I was on the phone with one of my baby brothers (who is 22, gorgeous, 6′ 7″, and messing around in NYC) while he made his long morning commute to work. He was talking silly brother talk quietly (always worried that someone will think he’s being a loud Southerner), and a woman who was reading a big fat Christian spiritual book turned around and told him to be quiet because she likes to read on the train. My first response was that he needed to tell her to stop reading because he likes to talk on the train. I say all that just to let you know where I am on my journey to humility. How did I get on this spiritual treadmill?

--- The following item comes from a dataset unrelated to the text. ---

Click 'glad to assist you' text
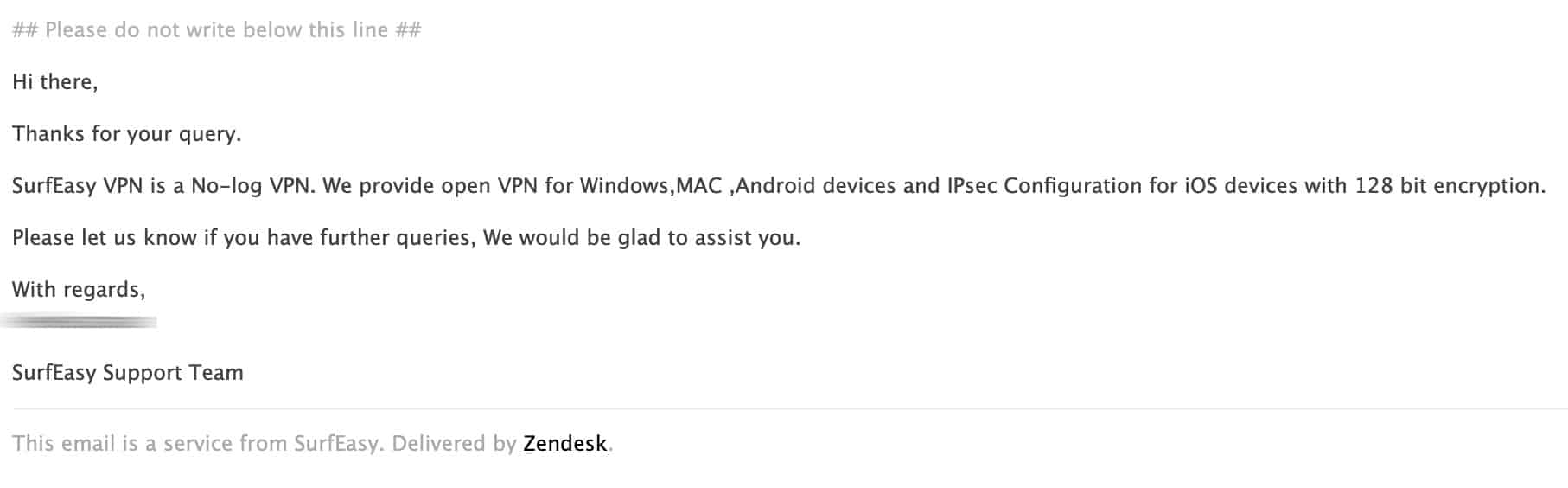(x=709, y=238)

I think the treadmill (the run-of-the-mill, the mustard stains, chewed-up crayons, let the dog out, don’t answer the phone, I’m busy) is for the weary-tired, afraid of that invisible work on the real road. Being tired is why yesterday I flashed back to high school when I would sleep during class and slobber on my desk, when I would have Twizzlers and a Mountain Dew for lunch, and when about seven of us could pile into a Tercel and drive twenty minutes to Guntersville after school just for Taco Bell. What a whole bunch of stupid!

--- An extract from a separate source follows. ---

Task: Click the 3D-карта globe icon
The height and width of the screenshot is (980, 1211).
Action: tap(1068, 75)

Yesterday I wanted Taco Bell, and so I apparently ordered a thin pate of purina cat chow smeared ever so generously on about ten wet paper towels. I put hot sauce on it. Then, I went to Walmart (don’t hate me, small business lovers), and I shopped as quickly as possible so I could get to the check-out line and devour a King-size Three Musketeers – that extra high-fructose kick.
My heart literally hurt after that – as in worry took me over like The Blob – or as in I swallowed a bomb – or I was lattice work under kudzu. It’s like one little bit of stupid just roller-coasters into a whole sea of it.
A little unchecked lust is a screwy compass, a grave shovel, that first fast domino before the shape of everything changes.